BEGIN Available data
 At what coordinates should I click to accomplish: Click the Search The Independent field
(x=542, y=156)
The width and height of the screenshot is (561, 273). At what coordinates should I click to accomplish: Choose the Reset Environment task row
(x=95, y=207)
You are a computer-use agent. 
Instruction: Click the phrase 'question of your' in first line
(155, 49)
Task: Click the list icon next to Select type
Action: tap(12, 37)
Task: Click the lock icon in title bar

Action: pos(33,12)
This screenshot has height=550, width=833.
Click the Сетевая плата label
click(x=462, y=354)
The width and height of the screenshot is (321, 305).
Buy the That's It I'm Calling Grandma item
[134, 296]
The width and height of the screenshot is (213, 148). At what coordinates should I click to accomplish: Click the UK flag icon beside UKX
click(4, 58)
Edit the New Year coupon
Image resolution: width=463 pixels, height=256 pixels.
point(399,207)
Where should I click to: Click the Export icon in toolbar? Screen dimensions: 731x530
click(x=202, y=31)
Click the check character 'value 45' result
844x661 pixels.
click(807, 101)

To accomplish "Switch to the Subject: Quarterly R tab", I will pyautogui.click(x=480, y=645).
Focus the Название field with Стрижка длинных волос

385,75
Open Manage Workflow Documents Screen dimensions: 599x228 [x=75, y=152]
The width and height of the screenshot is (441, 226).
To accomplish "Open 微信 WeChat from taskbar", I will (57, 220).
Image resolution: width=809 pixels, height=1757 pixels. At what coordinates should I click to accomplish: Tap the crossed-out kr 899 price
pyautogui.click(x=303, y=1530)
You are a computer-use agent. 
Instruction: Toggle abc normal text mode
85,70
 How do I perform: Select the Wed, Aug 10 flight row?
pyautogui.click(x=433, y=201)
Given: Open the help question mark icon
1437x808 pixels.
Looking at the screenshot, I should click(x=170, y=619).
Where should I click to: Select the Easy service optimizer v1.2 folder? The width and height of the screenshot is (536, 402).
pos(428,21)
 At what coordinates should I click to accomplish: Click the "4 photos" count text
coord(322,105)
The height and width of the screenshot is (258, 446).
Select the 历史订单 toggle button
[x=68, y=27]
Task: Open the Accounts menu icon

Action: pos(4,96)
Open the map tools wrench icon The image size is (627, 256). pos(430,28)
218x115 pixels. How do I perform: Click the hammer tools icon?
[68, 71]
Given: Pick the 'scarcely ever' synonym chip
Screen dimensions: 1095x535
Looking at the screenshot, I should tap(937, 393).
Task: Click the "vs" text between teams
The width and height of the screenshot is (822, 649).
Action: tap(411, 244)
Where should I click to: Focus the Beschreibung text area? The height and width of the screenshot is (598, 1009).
END Available data
## Work item
The entries need to be set down again in full, with no word changed.

## Written answer
 At what coordinates should I click to accomplish: Click the Search The Independent field
(x=542, y=156)
The width and height of the screenshot is (561, 273). At what coordinates should I click to accomplish: Choose the Reset Environment task row
(x=95, y=207)
You are a computer-use agent. 
Instruction: Click the phrase 'question of your' in first line
(155, 49)
Task: Click the list icon next to Select type
Action: tap(12, 37)
Task: Click the lock icon in title bar

Action: pos(33,12)
This screenshot has height=550, width=833.
Click the Сетевая плата label
click(x=462, y=354)
The width and height of the screenshot is (321, 305).
Buy the That's It I'm Calling Grandma item
[134, 296]
The width and height of the screenshot is (213, 148). At what coordinates should I click to accomplish: Click the UK flag icon beside UKX
click(4, 58)
Edit the New Year coupon
Image resolution: width=463 pixels, height=256 pixels.
point(399,207)
Where should I click to: Click the Export icon in toolbar? Screen dimensions: 731x530
click(x=202, y=31)
Click the check character 'value 45' result
844x661 pixels.
click(807, 101)

To accomplish "Switch to the Subject: Quarterly R tab", I will pyautogui.click(x=480, y=645).
Focus the Название field with Стрижка длинных волос

385,75
Open Manage Workflow Documents Screen dimensions: 599x228 [x=75, y=152]
The width and height of the screenshot is (441, 226).
To accomplish "Open 微信 WeChat from taskbar", I will (57, 220).
Image resolution: width=809 pixels, height=1757 pixels. At what coordinates should I click to accomplish: Tap the crossed-out kr 899 price
pyautogui.click(x=303, y=1530)
You are a computer-use agent. 
Instruction: Toggle abc normal text mode
85,70
 How do I perform: Select the Wed, Aug 10 flight row?
pyautogui.click(x=433, y=201)
Given: Open the help question mark icon
1437x808 pixels.
Looking at the screenshot, I should click(x=170, y=619).
Where should I click to: Select the Easy service optimizer v1.2 folder? The width and height of the screenshot is (536, 402).
pos(428,21)
 At what coordinates should I click to accomplish: Click the "4 photos" count text
coord(322,105)
The height and width of the screenshot is (258, 446).
Select the 历史订单 toggle button
[x=68, y=27]
Task: Open the Accounts menu icon

Action: pos(4,96)
Open the map tools wrench icon The image size is (627, 256). pos(430,28)
218x115 pixels. How do I perform: Click the hammer tools icon?
[68, 71]
Given: Pick the 'scarcely ever' synonym chip
Screen dimensions: 1095x535
Looking at the screenshot, I should tap(937, 393).
Task: Click the "vs" text between teams
The width and height of the screenshot is (822, 649).
Action: tap(411, 244)
Where should I click to: Focus the Beschreibung text area? The height and width of the screenshot is (598, 1009).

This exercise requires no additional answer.